Gewaltpräventionsprojekt für die Klassenstufe 10

Wie vermeide ich eine Eskalation auf der Straße? Welche Orte sollte ich nachts eher meiden? Was soll ich tun, falls jemand bedroht wird? Wie erkenne ich, was mein Gegenüber machen will?

Diese und noch viele andere Fragen wurden im Gewaltpräventionsprojekt hier am ZGB an 3 Dienstagnachmittagen geklärt. Die Schülerinnen und Schüler der Klasse 10 erhielten innerhalb von gerade einmal 3 Doppelstunden das Basiswissen über die Gewaltprävention. Mike Zahner nahm dabei Statistiken aus seiner Ausbildung zum Selbstverteidigungstrainer, um den Schülerinnen und Schülern deutlich zu machen, dass man immer eine Chance hat, wenn man sich selbstbewusst zeigt und bereit ist, sich zu wehren. Meistens reicht es sogar, wenn dies verbal geschieht.

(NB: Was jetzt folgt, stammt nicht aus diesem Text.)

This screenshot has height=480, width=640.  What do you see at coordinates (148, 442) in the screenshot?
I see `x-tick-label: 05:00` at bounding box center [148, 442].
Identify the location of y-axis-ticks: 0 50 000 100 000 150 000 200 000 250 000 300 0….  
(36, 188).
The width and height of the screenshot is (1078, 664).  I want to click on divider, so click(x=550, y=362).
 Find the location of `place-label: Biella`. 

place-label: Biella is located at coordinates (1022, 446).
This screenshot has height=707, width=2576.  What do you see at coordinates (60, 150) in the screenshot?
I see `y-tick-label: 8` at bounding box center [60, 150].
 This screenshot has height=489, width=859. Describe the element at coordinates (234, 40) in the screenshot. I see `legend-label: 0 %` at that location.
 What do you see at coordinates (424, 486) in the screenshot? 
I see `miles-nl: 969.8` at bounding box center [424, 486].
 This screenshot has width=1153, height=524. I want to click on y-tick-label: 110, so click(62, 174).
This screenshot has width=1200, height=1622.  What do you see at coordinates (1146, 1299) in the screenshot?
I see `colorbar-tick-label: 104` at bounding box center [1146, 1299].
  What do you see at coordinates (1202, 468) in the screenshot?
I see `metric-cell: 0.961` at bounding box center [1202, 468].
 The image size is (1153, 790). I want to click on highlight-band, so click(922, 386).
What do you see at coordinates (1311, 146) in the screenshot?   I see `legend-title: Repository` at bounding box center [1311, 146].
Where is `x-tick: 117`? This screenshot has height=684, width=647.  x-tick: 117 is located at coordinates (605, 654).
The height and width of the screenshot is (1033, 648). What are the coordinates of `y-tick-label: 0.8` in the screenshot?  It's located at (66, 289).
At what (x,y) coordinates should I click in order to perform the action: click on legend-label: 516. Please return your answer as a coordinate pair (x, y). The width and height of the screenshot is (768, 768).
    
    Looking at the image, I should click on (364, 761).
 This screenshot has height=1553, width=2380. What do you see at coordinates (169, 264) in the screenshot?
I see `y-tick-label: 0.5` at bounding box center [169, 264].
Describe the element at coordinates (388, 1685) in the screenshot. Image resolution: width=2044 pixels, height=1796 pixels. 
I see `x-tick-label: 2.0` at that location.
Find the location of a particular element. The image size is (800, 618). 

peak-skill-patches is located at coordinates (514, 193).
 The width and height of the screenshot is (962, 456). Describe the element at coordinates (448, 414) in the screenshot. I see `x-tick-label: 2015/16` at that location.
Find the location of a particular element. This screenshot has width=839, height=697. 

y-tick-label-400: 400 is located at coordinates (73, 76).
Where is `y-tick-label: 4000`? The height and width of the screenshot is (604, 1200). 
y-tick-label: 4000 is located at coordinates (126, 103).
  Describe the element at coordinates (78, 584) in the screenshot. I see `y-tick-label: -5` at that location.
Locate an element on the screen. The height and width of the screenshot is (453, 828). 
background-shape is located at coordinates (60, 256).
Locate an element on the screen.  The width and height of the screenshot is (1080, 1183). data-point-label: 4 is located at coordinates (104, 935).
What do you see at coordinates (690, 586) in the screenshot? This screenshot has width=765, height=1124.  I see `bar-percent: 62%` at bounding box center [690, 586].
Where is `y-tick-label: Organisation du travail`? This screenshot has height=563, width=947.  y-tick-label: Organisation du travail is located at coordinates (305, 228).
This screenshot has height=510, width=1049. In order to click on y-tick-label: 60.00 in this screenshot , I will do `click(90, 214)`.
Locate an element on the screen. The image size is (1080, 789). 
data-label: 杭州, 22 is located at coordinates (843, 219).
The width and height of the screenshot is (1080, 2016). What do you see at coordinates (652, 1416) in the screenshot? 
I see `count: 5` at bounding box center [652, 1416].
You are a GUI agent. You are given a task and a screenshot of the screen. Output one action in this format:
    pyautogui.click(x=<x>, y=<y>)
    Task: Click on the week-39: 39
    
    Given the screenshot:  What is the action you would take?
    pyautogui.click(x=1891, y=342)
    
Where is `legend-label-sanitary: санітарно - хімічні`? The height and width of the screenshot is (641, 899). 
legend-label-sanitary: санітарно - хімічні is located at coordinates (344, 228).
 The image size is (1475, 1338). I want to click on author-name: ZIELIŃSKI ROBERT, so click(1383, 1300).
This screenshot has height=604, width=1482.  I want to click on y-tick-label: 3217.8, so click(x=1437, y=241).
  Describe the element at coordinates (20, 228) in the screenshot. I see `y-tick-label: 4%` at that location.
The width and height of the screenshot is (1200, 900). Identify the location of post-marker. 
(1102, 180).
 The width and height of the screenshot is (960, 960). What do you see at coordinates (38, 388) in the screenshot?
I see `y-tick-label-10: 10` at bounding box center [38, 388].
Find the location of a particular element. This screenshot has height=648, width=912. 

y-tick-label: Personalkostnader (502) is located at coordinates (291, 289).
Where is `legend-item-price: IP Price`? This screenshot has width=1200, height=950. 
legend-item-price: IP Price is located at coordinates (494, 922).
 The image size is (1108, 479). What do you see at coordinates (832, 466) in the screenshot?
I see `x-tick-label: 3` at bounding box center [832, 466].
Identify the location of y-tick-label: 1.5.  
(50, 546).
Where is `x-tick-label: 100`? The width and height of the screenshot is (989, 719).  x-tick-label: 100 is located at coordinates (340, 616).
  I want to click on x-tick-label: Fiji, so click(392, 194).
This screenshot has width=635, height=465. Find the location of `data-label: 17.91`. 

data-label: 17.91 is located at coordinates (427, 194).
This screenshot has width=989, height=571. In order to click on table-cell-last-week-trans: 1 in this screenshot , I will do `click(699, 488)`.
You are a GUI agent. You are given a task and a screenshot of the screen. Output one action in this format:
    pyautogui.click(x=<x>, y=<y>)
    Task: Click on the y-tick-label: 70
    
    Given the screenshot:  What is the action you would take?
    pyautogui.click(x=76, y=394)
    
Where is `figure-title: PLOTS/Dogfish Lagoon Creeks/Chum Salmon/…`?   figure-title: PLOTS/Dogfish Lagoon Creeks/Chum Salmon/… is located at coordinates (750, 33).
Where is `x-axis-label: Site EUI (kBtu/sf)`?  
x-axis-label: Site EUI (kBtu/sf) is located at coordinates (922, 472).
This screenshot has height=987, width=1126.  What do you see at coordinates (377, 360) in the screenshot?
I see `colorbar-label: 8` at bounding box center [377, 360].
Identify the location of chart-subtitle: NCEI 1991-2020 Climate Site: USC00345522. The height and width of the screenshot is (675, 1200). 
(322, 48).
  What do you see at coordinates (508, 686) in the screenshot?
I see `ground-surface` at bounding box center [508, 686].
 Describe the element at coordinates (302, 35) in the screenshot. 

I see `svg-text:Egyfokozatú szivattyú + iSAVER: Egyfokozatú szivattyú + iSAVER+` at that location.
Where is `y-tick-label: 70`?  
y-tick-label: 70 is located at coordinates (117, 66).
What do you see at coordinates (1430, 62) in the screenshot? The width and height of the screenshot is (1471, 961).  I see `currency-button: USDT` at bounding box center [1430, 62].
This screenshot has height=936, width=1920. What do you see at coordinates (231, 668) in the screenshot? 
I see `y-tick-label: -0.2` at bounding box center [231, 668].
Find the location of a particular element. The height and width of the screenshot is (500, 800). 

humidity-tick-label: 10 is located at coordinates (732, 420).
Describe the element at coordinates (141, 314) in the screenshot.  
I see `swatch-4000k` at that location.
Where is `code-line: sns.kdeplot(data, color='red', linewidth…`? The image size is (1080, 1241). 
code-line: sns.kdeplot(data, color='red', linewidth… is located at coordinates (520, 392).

Anschließend ging es zu den Rollenspielen über, welche konkrete Alltagssituationen darstellen sollen. Selbst hier handelt man trotz des Wissens, wie man den Konflikt lösen kann, nicht immer richtig, da man unter Druck steht oder die Situation falsch einschätzt. Genau dies wird in den Rollenspielen trainiert.  Andreas Ginger, ausgebildeter Gewaltschutztrainer der Polizei und Karateka mit langjähriger Erfahrung, weiß, wie wichtig die Routine in der Selbstverteidigung ist. Deshalb ist das Wiederholen der Techniken wie das Einmaleins in der Mathematik. Nachdem die Schüler ausführlich die „Vorkampfphase“ behandelt hatten, in welcher sie die meiste Gefahr schon abwenden konnten, kamen nun die Griffe zum Befreien dran. Einfache und effektive Techniken wurden hier gezeigt. Auch die Körperhaltung ist, wie in der „Vorkampfphase“, sehr entscheidend. In der letzten Doppelstunde wurden die erlernten Techniken und Informationen vertieft. Jeder vertiefte dabei seine Lieblingstechnik. Denn nicht jede Technik passt zu einem. Je nach Größe, Gewicht und Können liegen die Schwerpunkte der Techniken bei jedem anders.

Am Ende der letzten Einheit durfte sich jeder noch zu dem Projekt äußern. Alle Teilnehmer, sogar die betreuenden Lehrer, waren sehr begeistert und hätten am liebsten noch weiter trainiert. Ein Grund mehr, nächstes Jahr dieses Projekt erneut anzubieten. Mit den nun gewonnen Erfahrungen für die Teilnehmer als auch die Trainer wird das nächste Jahr bestimmt genauso super.

An dieser Stelle ein großes Dankeschön für das entgegengebrachte Vertrauen nicht nur an die Teilnehmer, sondern auch an die Schulleitung.